Migrate policies to Trend Vision One Endpoint Security - Server & Workload Protection

Views:

Upgrading Deep Security to Trend Vision One Endpoint Security - Server & Workload Protection is a multi-step process.

You may want to use the same policies in Trend Vision One Endpoint Security - Server & Workload Protection as you used in Deep Security. You can manually recreate the policies in Trend Vision One Endpoint Security - Server & Workload Protection, automate the policy migration using the migration tool, or use one of the other available methods for migrating policies.

Prerequisites

Ensure that you are running Deep Security Manager 20.0.513 (20 LTS Update 2021-10-14) or later.
Update to and apply the latest Deep Security Rule Updates (DSRU). In Deep Security Manager, go to Administration > Updates > Security > Rules.

If your migration results in error 303, you likely did not update the DSRU
If you have not done so already, complete the earlier steps in Upgrade Deep Security to Trend Vision One Endpoint Security - Server & Workload Protection including configuring Trend Vision One Endpoint Security - Server & Workload Protection, creating a Trend Cloud One account, creating an API key, and preparing a link to Trend Vision One Endpoint Security - Server & Workload Protection.

Limitations

Policies containing SAP Scanner module configurations can be migrated or imported, but those settings are not visible unless your Trend Vision One Endpoint Security - Server & Workload Protection account is also licensed for the SAP Scanner.
Policies containing VMware agentless configurations are not supported in Trend Vision One Endpoint Security - Server & Workload Protection.
Application Control settings are not migrated.
Network-dependent objects and settings (proxy settings, syslog configurations, and so on) may not be migrated.
Only common objects referenced by the policy are migrated. If a common object being migrated has the same name as an existing common object in Trend Vision One Endpoint Security - Server & Workload Protection, the existing object is overwritten by the migrated object.

For information on migrating common objects, see Migrate common objects to Trend Vision One Endpoint Security - Server & Workload Protection..

Migrate policies using the migration tool

In the Deep Security Manager console, select Support > Upgrade to Trend Vision One Endpoint Security.
When the Upgrade to Trend Vision One Endpoint Security dialog opens with the Configurations tab selected, click Migrate Policy to expand that section.

If a Link to Trend Vision One Endpoint Security Account dialog appears first, see Prepare a link to Trend Vision One Endpoint Security - Server & Workload Protection for information on how to configure the link.
Click Migrate. The migration tool targets all policies on Deep Security Manager.

The migration tool displays a status.

Check the status in Trend Vision One Endpoint Security - Server & Workload Protection by going to Policies.
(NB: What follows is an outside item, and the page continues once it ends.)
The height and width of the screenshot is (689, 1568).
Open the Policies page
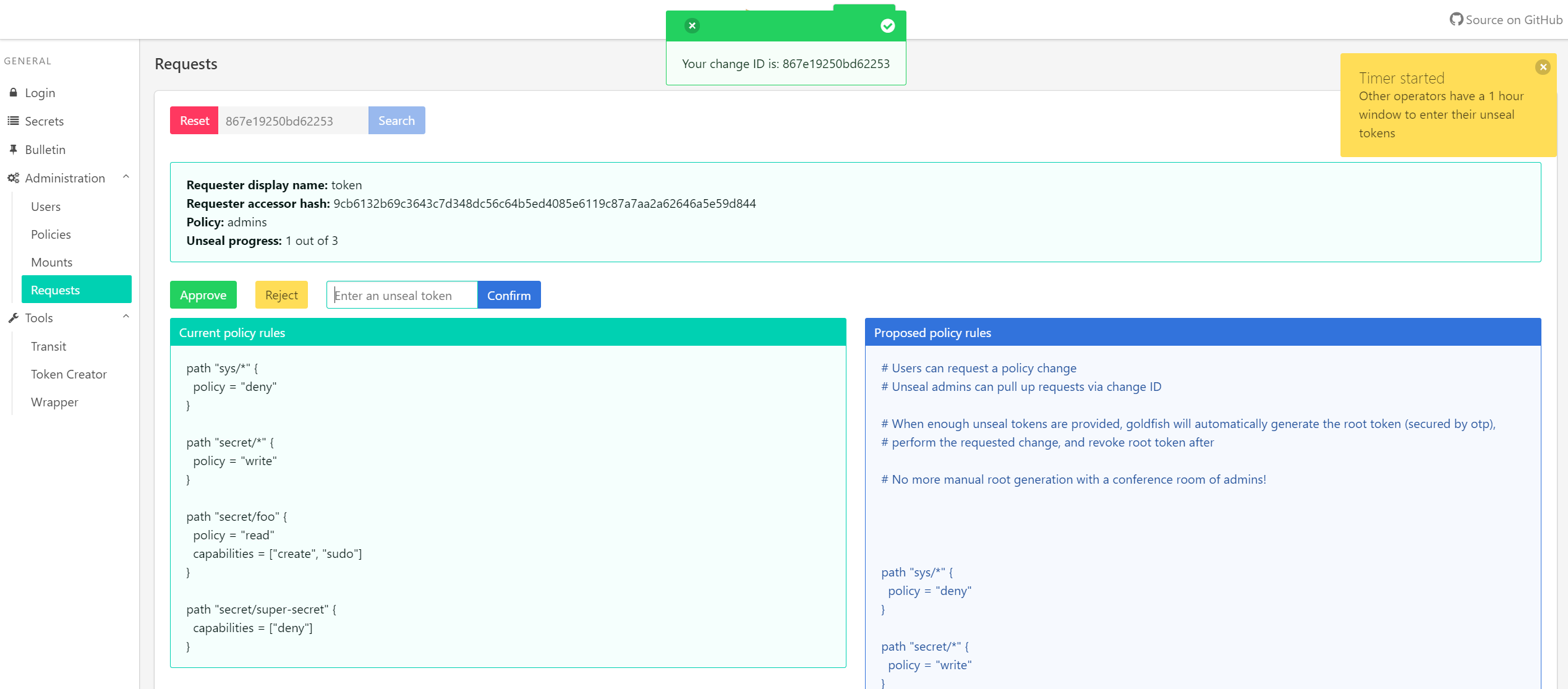51,234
Any migrated policies appear in the list, showing a timestamp and the Deep Security Manager hostname.

The following are the possible statuses:
- Migration requested: A policy migration task to Trend Vision One Endpoint Security - Server & Workload Protection has been requested but the policy migration has not started yet.
- Migrating: Policies are being migrated to Trend Vision One Endpoint Security - Server & Workload Protection. If the status is stuck in Migrating, it means the Deep Security Manager cannot get the response from Trend Vision One Endpoint Security - Server & Workload Protection. Check the network configuration.
- Migrated: Policies have been migrated successfully to Trend Vision One Endpoint Security - Server & Workload Protection.
- Failed: Policies have failed to migrate to Trend Vision One Endpoint Security - Server & Workload Protection for some reason. Check the error code:
  - Error code 303: The policies being migrated reference one or more rules that are not available on Trend Vision One Endpoint Security - Server & Workload Protection. Ensure that Deep Security Manager and Trend Vision One Endpoint Security - Server & Workload Protection are using the same Rule Update version.
  - Other error codes less than 900: There is a failure from Trend Vision One Endpoint Security - Server & Workload Protection. Contact Trend Micro support.
  - Error codes greater than or equal to 900: Deep Security Manager has a problem communicating with Trend Vision One Endpoint Security - Server & Workload Protection. Ensure that the Trend Vision One Endpoint Security - Server & Workload Protection Link is correctly configured, or check server0.log for details.

Next, migrate your common objects to Trend Vision One Endpoint Security - Server & Workload Protection.

Other methods for migrating policies

In addition to using the migration tool, you can use the following method for migrating policies to Trend Vision One Endpoint Security - Server & Workload Protection:

Migrate policies directly using the Deep Security policy migration API and Trend Vision One Endpoint Security - Server & Workload Protection Link available in Deep Security Manager 20.0.463 (20 LTS Update 2021-07-22) and later. For instructions, see Migrate using the Deep Security and Trend Vision One Endpoint Security - Server & Workload Protection APIs.